Figure 4 is a flow chart illustrating a process 400 by 
which audio analyzer 114 generates peak-based envelope 
waveforms from the captured input audio signal 106 and output 
audio signal 112. First, audio analyzer 114 analyzes data 
captured by DSA 202 and determines whether any amplitude bias 
is present within input audio signal 106 before the audio 
signal is transmitted by transmit device 104. If so, audio 
analyzer 114 removes the amplitude bias from both input audio 
signal 106 and output audio signal 112 (402) . Next, audio 
analyzer 114 normalizes the data generated by DSA 202 in 
capturing the audio signals (404).
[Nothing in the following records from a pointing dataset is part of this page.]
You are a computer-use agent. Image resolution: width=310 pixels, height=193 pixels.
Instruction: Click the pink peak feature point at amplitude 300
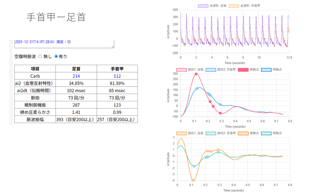[x=196, y=74]
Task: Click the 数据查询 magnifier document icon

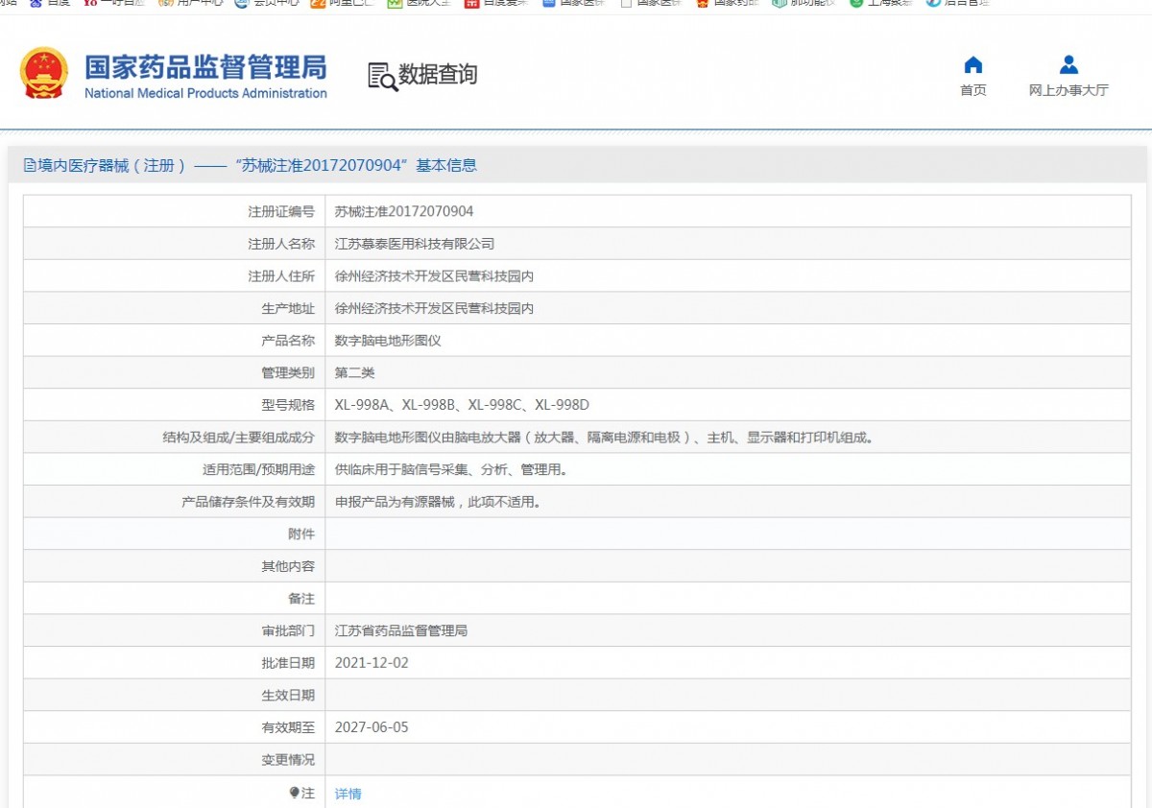Action: tap(382, 76)
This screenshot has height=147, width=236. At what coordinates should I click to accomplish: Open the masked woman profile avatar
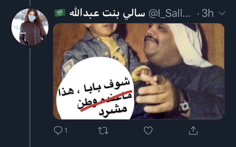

More specifically, audio 
analyzer 114 converts the raw data for captured input and 
output audio signals 106 and 112 to positive values. 

After normalizing the signals, audio analyzer- 114 aligns 
the captured audio signals to compensate for expected latency 
introduced during transmission (406) . As described above, 
each audio signal includes a trigger signal, such as a short, 
low frequency, high-energy burst to support the alignment. 
Audio analyzer 114 uses the trigger signal to synchronize the 
capture of the transmitted and received audio signals 106 and 
112 and to support the alignment process for loss analysis. 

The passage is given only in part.